Did you fall in love of history in general or just was it that one Jewish history class that projected your interest in history?

 

That’s a great question. You know, I think I certainly have been interested in Jewish questions. I think they’re a really interesting set of questions, but when I was in college, I devoured any history I could get my hands on except American history. It’s the thing that I still don’t know very much about.

I had a bunch of really inspiring professors and one of my most inspiring was a Jewish history professor. She had a bunch of assignments for us that just really made me think and got me really excited about doing history. One of them was just an amazing lecturer and used to ask great questions about primary sources and that was a 19th century European history class, so it’s just that it was a mix of European history and Jewish history.

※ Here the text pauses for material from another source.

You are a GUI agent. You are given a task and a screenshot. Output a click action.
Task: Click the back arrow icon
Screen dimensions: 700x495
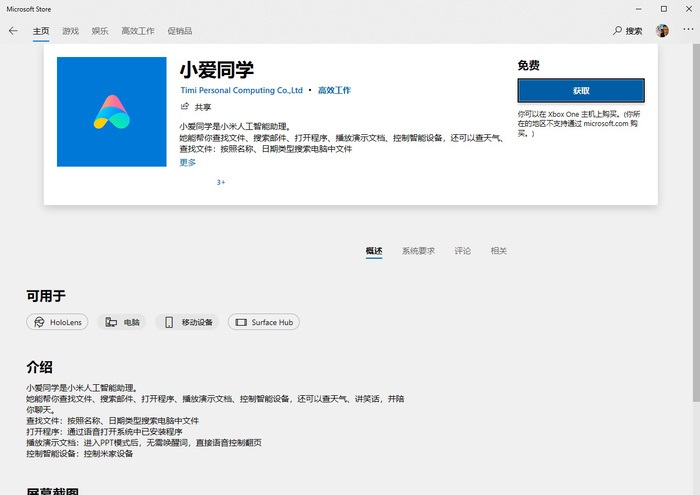coord(13,31)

I just got really excited about the combination between them, and I have a background in other forms of Jewish studies and Hebrew is a language that I’ve known for a long time. When I was interested in becoming a historian, I asked for advice from one of these professors. The thing they reminded me is to be a historian of cultures, languages and places that don’t speak English as the first language, you need to have the language. You have to open the door to that other culture and access them directly, and which is why sometimes in class I ask people, does anybody know Russian? Does anybody know that we do stuff like that? I already had a fluency in Hebrew, so I moved in the direction of studying Jewish history because it was a culture that I had the language ability to access. Then along the way I had to learn other languages, of course, that I had to improve my French and learn German, Yiddish, and Czech along the way. It was in part the linguistics that moved me in the direction and it’s a culture I’m interested in, personally invested and professionally interested in as well.

 

Were there any moments either in academia or when you were going through college or pursuing your degree where you had a moment or feeling that this was your calling?

 

When I was in my senior year of college, I was taking a class and we had to write a relatively short paper, but it had to be based on primary sources. I think it was called 20th Century Jewish intellectual history; it was a very focused class. I was an undergraduate at Yeshiva University and they had a very robust Jewish Studies curriculum and course offering, and I think it was supposed to be like a five or six-page paper.  I started reading these primary sources and I became obsessed. The paper, I think, ended up being like 20 pages long, but the professor gave me permission to just keep writing it. He was like, “If you’re having a good time and don’t stop, give it in when you’re ready” so that was kind of an aha moment. Like, I found this stuff and I would stay up really late in the library reading all the different parts of it and doing all this research. I just got so excited about the idea of doing independent research and like reconstructing stories from the past that I knew it was something that I really wanted to continue with professionally. I feel lucky that hasn’t stopped.

 

PRINCE OF THE PRESS AND DAVID OPPENHEIM

 

Now we’re going to get to the story of David Oppenheim and how you told his story. I know it started as your doctoral thesis at NYU, but what inspired you specifically to write about him or what you encountered?

 

To be honest, the story started with failure. When I was a graduate student, the way it works is when somebody doesn’t teach history, they take a couple of years of classes and then they have to try to go out and figure out what they want to write as their own history. What kind of independent research do they want to do? What, basically like 200, 250, or 300-page paper are they going to write? That’s going to be the core of a new book. It’s going to create new knowledge for new readers, and I had a totally different project in mind. I flew to Prague. I visited archives there and I couldn’t find what I was looking for. I wanted to write a book about criminal underworlds, specifically Jewish criminal underworlds, but I wanted to explore how criminal underworlds involve just different kinds of cooperation, collaborations and activities between people of different groups. Here’s the thing about criminals: the good ones don’t get caught and if they don’t get caught, then they don’t appear in the archives because they never get brought to trial. There’s never any trial records about them. I came home totally crestfallen, so disappointed. It was a complete failure and I had to start the project from scratch. So I did what historians or what scholars of most disciplines do as I started reading. 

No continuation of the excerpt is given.